Parents Need Friends Too

Sometimes I feel as though I have lucked my way into a really great situation when it comes to friends. I was reminded just this week of how many fantastic people surround me and support me. I gave a presentation on parenting at a local church and my phone buzzed with texts the day of and the day following the event sharing encouraging words, sweet prayers, and inquiring how the event had gone. I spent weeks preparing my talk, planning what to say and practicing my delivery, but on this particular occasion my biggest takeaway after all the effort is that I am so very fortunate, so very blessed, to have friends.
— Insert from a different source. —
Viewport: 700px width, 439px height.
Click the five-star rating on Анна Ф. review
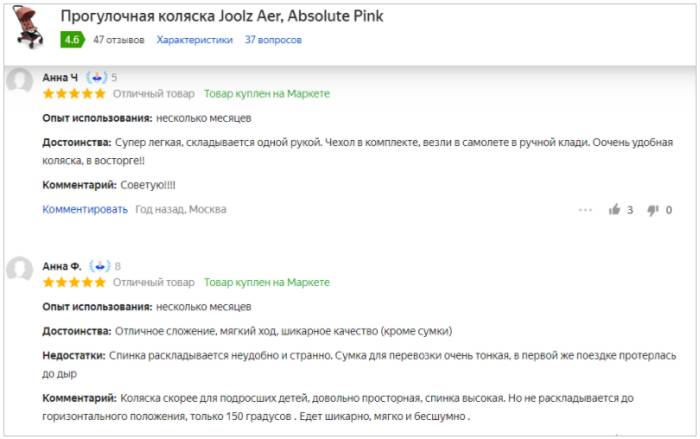click(73, 282)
Parents need friends too. I didn’t always have much of an appreciation for this, but in recent years I feel as though my understanding of the significance of adult friendships has deepened. At times I have lamented the fact that I do not have friendships that span all the way back to my own childhood. I see people who have maintained childhood friendships into adulthood and I marvel at the connection there. Growing up together has the potential to create a lot of shared history during pivotal moments in life. I always thought that was a beautiful thing, but something reserved for other people. I never fell out with childhood friends, but ties have faded with time.


But now it occurs to me, as I reflect on my friendships from recent years, that the same intensity shared during childhood friendships can characterize certain adult friendships too. I mean, some of the most intense, unpredictable, life-altering moments in my life have taken place since my kids were born. As they grow, I grow. I’m not living my own childhood again, but I am living through theirs, and with that comes opportunity for massive growth, surprising discovery, and unpredictable adventure. The friendships I have forged with other parents as we weather the journey of parenthood together have grown from a time of intensity that certainly parallels if not surpasses that of my own growing up years. And while not enough time has passed to determine which friendships will last a short season and which ones will span from now through the rest of time, I do know that we share a special bond that cannot be replaced.
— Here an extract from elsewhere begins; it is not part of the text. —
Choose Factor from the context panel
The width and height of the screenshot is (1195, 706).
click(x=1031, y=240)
With my childhood friends I shared a lot of firsts. First days at school, first lost teeth, first crushes, first experiences away from home. But firsts don’t stop in childhood. With my adult friends I share just as many firsts: watching our babies’ first steps, first time we had to (gulp) hire a babysitter, first time getting our feelings hurt by our kids, first time experiencing unfathomable pride at the achievements of another, first time realizing that one day our kids won’t live under our wings forever. Those are the kind of firsts that I grew through in my own childhood, but didn’t fully appreciate until I became a parent and got to witness them in my children. And the friends who have witnessed them alongside me, or been on the other end of the line when I had to call and gush or I had to call and cry, those are friends who have walked with me through some of the most significant moments of my life. 
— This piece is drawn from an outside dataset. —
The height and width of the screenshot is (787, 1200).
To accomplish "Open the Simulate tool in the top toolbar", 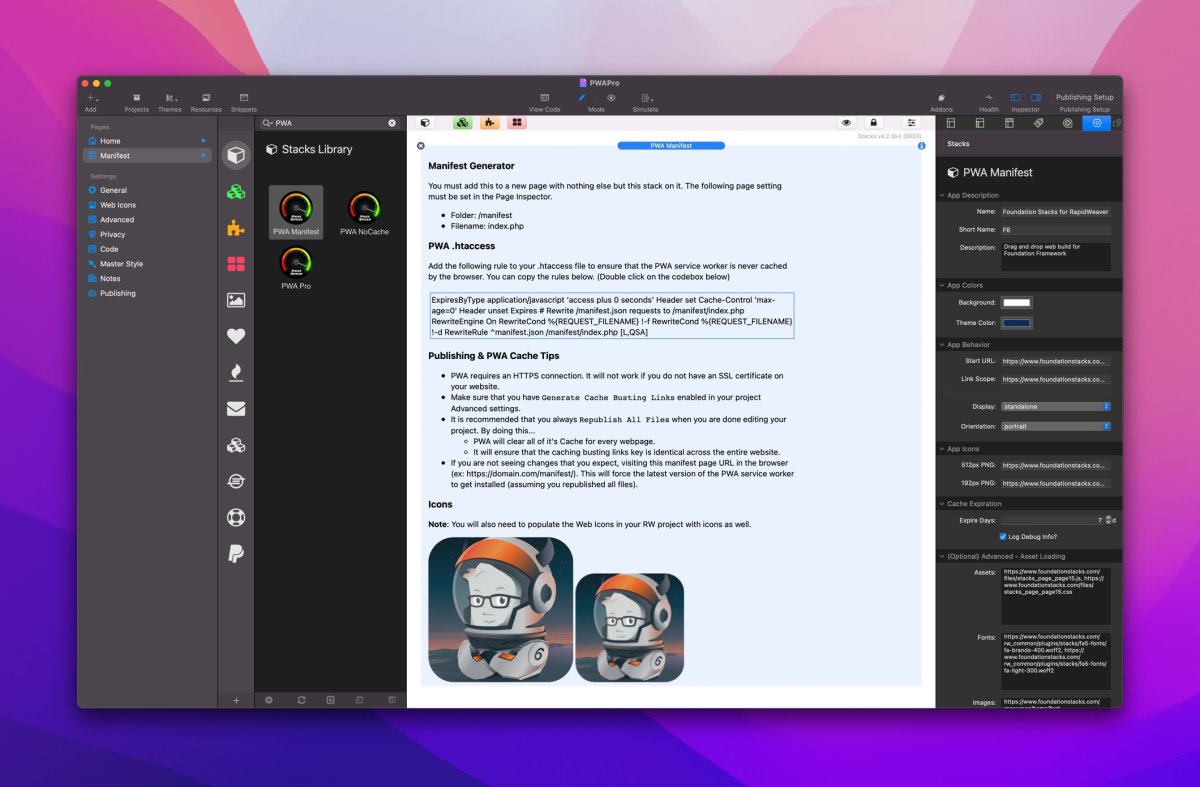I will [645, 97].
I so often neglect them. I so often underestimate my need of them. But the truth is I couldn’t do this thing called parenting without them. I would just be too darn weak. I don’t see my friends every day the way I did when I was a kid. I don’t jump rope with them at recess or swing on the monkey bars or play kickball or pass notes in class. But the texts and phone calls, the coffee dates and sunny day walks and the rare surprise knocks on my front door—those bring life to me just the same as good friends always have. I may be a little older now, those childhood experiences a thing of the past and my own kids' childhoods whipping by at warp speed. But friendships forged in moments of significance remain.


Life can just never be too busy for friends.